President Karzai recently proposed that senior members of the Taliban be exiled. This is the wrong answer. The Black Taliban (the most committed) must be allowed to return to the political process of the country in some form, or else the process is doomed before it starts. Exiling them will only permit them to fundraise and plot terrorist attacks, and ultimately, violent revolution that would lead to their return to power.
We must focus on methods to reduce the current regional war/insurgency to the level of sporadic conflict and then ultimately transmute violent conflict into civil and sustainable competition conducted through the political process. This is why Northern Ireland is an excellent example to study. The peace process there began to take hold in 1992–1993, with serious political negotiations for the next decade. There were setbacks and terrorist attacks during this period, but the process proceeded.

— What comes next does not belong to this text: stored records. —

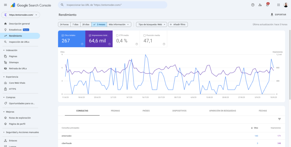
Task: Enable the Posición media checkbox
Action: tap(145, 35)
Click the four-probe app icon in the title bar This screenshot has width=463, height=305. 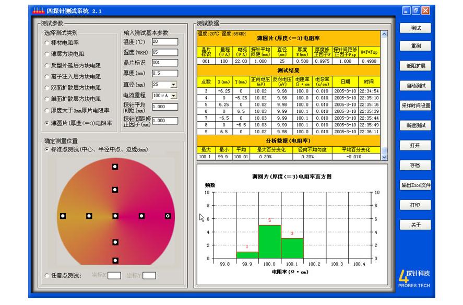click(39, 10)
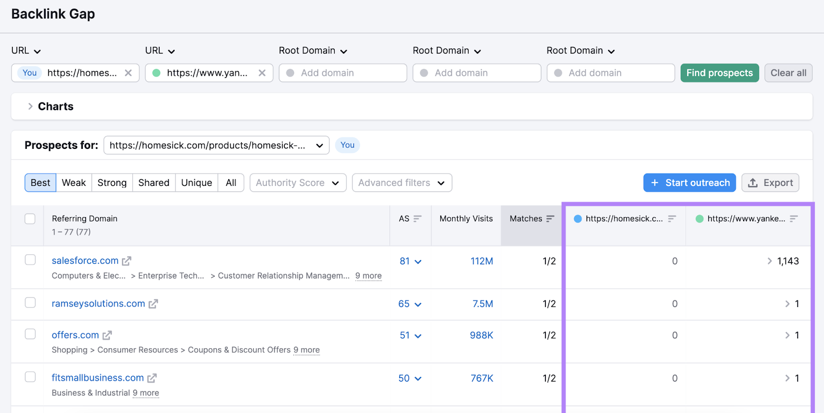Screen dimensions: 824x413
Task: Clear the yankee URL using its X icon
Action: [262, 73]
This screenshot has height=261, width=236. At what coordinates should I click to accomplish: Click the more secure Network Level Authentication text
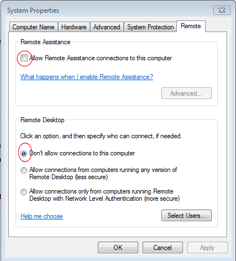pos(104,195)

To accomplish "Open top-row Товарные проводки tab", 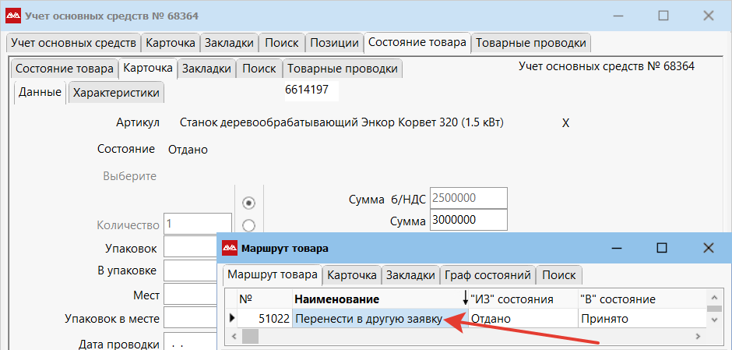I will (x=531, y=42).
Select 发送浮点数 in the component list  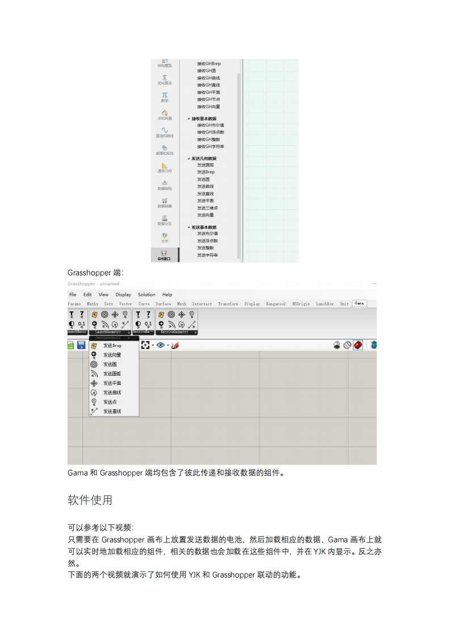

One of the most direct parallels between Afghanistan/Pakistan and Northern Ireland is that the Republic of Ireland was the safe haven and source of terrorists’ material and logistical support. Pakistan is now playing the same role
for Afghanistan. In Northern Ireland, the Omagh bombing of August 15, 1998, became one of the most decisive points in the conflict. It resulted in 29 deaths and 220 injuries. In this horrific attack nine children, a woman pregnant with twins, and people from multiple Christian faiths were murdered. Afterward, the Republic of Ireland stopped terrorist organizations from using its land as a safe haven and ensured that terrorists could not receive material support. The loss of that safe haven was a crucial point in their progress on the path to the present peace. Similarly, the elimination of safe havens in Pakistan is a critical step toward forcing the Taliban into real negotiations and into a sustainable political process.
Northern Ireland is prospering and both sides—the loyalists and the republicans—live in peace. Belfast is now a center for economic development. Yes, there are still periodic terrorism incidents (the Real IRA conducted an attack in March 2010 against MI5 that caused no casualties and only material damage), but the process has worked and is working.
In addition to the “carrot” of economic development, there is still the “stick” of force. There are still police garrisons around the city (mostly toned down in the cityscape), and the ability of the authorities to call in overwhelming military force that can be deployed within a four hour period.
Former enemies now live side by side in peace. I heard an account of how two of these men, from opposite sides, will not talk to each other as they pass in the halls of the Northern Ireland Assembly—but they no longer work to kill each other, either.
We need to look at how this path from “conflict to competition” worked and how we can apply it. “Victory” in Afghanistan will need to look a whole lot like what we see in Northern Ireland, and less like Iraq.